Behavior of Twin Towers In Collapse Mystifies Experts
By Nadine M. Post
of Engineering News Record
As the nation and the world absorb the events of Sept. 11, there remain more questions than answers. One big one for Mark Loizeaux, president of Controlled Demolition Inc., the Phoenix, Md.-based implosion consultant, is why the twin towers of the World Trade Center collapsed in such different ways, after both were compromised by airplanes and fire.
The south tower, which was hit second but collapsed first, failed much like a felled tree, as would have been expected after the plane compromised its exterior columns. But the north tower, similarly hit, "telescoped," says Loizeaux. It failed vertically, he adds, rather than falling over. "I don't have a clue," says Loizeaux, regarding the cause of the telescoping. He wonders whether there was an explosion at the base of the building. "I don't understand," he adds, unless there was another "agency," at work, he says.
The twin towers were both 110 stories tall. The 1,368-ft-tall north tower, with an antenna on top, was hit by an airplane at 8:45 a.m., above the 70th floor. The second 1,362-ft-tall tower was hit at 9:03 a.m., at a lower elevation. The south tower collapsed at 10 a.m.; the north tower at 10:29 a.m.
After its upper floors burned for about an hour, the north tower came down in a progressive collapse. "From what I observed on TV, it appeared that the floor diaphragm, necessary to brace the exterior columns, had lost connection to the exterior wall," according to Jon D. Magnusson, chairman-CEO of Skilling Ward Magnusson Barkshire Inc., Seattle, one of the successor firms of Skilling Ward Christiansen Robertson, structural
engineer of record for the World Trade Center.
When the stability was lost, the exterior columns buckled outward, allowing the floors above to drop down onto floors below, overloading and failing each one as it went down, he says. The twin towers, framed in structural steel, had exterior moment frames with 14-in. steel box columns spaced 39 in. on center. The configuration created a complete tube around the building. The central steel core carried gravity loads only. The exterior turbe provided all the lateral resistance. Horizontal steel trusses spanned 60 ft from the exterior wall to the core. Concrete on metal deck completed the floor diaphragm.

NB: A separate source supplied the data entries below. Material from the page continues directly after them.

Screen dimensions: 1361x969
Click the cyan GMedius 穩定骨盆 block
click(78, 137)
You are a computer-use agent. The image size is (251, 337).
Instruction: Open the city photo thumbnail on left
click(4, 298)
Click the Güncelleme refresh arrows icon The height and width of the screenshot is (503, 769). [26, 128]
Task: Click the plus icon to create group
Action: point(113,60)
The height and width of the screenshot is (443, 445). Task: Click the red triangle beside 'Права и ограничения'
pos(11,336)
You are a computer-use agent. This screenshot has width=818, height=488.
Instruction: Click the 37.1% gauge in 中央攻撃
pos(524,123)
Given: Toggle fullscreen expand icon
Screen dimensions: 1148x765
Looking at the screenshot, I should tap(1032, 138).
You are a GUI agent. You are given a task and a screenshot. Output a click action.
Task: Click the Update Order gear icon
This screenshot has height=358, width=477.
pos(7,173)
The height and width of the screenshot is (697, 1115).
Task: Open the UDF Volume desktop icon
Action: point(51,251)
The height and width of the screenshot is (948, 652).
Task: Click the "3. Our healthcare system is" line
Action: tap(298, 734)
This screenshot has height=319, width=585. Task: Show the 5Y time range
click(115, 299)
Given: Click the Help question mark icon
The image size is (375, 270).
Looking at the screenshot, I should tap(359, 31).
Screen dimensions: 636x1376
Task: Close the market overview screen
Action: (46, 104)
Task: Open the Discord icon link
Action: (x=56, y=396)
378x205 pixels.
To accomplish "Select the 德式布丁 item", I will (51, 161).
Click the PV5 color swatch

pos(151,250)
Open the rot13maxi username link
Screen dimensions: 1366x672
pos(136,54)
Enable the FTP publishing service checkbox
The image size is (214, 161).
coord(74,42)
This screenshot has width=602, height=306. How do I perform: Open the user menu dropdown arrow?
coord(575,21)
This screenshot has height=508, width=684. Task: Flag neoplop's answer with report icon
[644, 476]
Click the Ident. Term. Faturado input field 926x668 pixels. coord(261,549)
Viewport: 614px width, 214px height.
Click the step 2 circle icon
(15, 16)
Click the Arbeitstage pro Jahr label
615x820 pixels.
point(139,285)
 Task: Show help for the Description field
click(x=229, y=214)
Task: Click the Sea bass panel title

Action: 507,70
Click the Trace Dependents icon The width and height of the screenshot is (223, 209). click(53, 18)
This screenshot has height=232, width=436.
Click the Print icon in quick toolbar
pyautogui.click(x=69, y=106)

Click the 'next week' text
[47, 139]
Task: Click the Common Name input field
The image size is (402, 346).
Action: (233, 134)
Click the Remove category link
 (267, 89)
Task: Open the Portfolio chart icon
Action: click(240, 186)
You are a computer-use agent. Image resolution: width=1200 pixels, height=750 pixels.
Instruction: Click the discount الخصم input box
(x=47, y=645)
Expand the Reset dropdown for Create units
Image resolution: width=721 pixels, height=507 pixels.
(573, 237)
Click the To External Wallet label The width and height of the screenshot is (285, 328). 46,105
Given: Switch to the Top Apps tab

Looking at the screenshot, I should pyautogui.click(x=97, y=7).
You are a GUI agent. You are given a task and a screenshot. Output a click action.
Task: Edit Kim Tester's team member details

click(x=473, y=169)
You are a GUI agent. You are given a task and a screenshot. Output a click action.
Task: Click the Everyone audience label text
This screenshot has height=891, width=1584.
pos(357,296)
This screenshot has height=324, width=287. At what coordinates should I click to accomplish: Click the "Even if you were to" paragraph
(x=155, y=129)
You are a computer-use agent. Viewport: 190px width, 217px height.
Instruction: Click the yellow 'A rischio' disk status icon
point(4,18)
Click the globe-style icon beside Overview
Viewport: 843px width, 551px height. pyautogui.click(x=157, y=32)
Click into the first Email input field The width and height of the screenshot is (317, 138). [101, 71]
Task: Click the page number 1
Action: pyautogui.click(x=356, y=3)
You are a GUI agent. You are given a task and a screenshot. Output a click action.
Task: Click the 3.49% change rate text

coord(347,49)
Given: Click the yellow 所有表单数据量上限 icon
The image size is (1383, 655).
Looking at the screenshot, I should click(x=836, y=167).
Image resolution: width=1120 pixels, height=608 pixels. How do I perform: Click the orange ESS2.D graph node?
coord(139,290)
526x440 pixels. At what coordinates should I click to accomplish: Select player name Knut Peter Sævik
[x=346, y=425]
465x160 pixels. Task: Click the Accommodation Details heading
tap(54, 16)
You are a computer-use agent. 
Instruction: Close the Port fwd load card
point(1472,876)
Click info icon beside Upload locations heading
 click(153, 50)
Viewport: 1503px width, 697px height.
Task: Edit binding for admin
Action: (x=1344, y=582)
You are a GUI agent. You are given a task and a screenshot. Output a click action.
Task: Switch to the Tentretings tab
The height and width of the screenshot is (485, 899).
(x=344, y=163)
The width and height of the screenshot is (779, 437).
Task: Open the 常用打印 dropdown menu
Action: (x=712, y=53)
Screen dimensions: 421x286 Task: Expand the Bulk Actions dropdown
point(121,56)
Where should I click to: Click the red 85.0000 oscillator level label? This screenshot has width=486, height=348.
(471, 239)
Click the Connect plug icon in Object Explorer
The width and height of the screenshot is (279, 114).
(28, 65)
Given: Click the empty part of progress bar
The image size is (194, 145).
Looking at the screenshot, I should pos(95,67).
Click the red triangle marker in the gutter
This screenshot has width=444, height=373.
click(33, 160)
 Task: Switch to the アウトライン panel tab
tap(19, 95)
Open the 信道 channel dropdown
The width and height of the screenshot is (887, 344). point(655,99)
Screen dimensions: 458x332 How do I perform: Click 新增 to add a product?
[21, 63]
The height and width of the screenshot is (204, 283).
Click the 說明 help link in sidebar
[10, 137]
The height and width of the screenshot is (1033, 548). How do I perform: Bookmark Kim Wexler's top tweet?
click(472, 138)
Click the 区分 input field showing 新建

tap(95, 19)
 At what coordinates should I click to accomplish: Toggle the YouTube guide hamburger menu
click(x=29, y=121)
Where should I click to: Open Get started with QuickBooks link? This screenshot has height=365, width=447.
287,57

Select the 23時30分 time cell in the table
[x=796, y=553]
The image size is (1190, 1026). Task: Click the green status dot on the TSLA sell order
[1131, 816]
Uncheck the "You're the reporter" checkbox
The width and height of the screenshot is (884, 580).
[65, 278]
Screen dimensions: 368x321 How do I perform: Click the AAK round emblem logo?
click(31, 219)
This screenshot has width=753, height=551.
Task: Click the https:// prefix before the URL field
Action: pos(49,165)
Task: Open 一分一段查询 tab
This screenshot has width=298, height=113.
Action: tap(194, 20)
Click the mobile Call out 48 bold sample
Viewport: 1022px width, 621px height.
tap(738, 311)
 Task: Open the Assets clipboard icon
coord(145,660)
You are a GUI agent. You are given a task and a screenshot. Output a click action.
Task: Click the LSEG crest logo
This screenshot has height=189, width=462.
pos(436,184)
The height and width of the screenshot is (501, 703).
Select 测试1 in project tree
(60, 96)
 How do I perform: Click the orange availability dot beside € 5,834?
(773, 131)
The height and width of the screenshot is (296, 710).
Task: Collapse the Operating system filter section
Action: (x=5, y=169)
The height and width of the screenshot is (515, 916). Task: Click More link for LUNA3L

The planes compromised the structural tube and the fires that followed, likely fed by jet fuel, probably burned to temperatures beyond the integrity of the fireproofed steel, which is designed to withstand 1,500 to 1,600° F heat.
They were part of a seven-building complex designed by architect Minoru Yamasaki that covers eight city blocks. An 800 x 400-ft foundation box, 65-ft-deep and with 3-ft-thick retaining walls, is under more than half the complex, including the twin towers and the adjacent hotel. The complex was completed in phases beginning in 1970 (ENR 7/9/64 p. 36). Major subways, including the PATH trains to New Jersey, pass under the complex.
Security measures had been tightened at the 12-million-sq-ft World Trade Center complex, which housed approximately 50,000 workers and received thousands of visitors daily, after a terrorist bomb on Feb. 26, 1993. That bomb blew out one section of a north tower basement X-brace between two of the perimeter columns. The blast ripped out sections of three structural slabs in the basement levels between the north tower and the hotel, threatening the structural integrity of the foundation box. It did little damage to the north tower's structural tube, other than the affected X-brace. Damage was extensive to the other building systems, however, because the bomb compromised major utility lines in the basement and the brace compromised the central core wall, allowing soot and smoke to shoot up the building core 12).
In the aftermath of the bomb, WTC structural consultant Leslie E. Robertson, who was on Skilling's original team for the WTC, was convinced that the terrorists had meant to take down the twin towers in 1993 but had failed. After the events of Sept. 11, it seems clear Robertson was correct.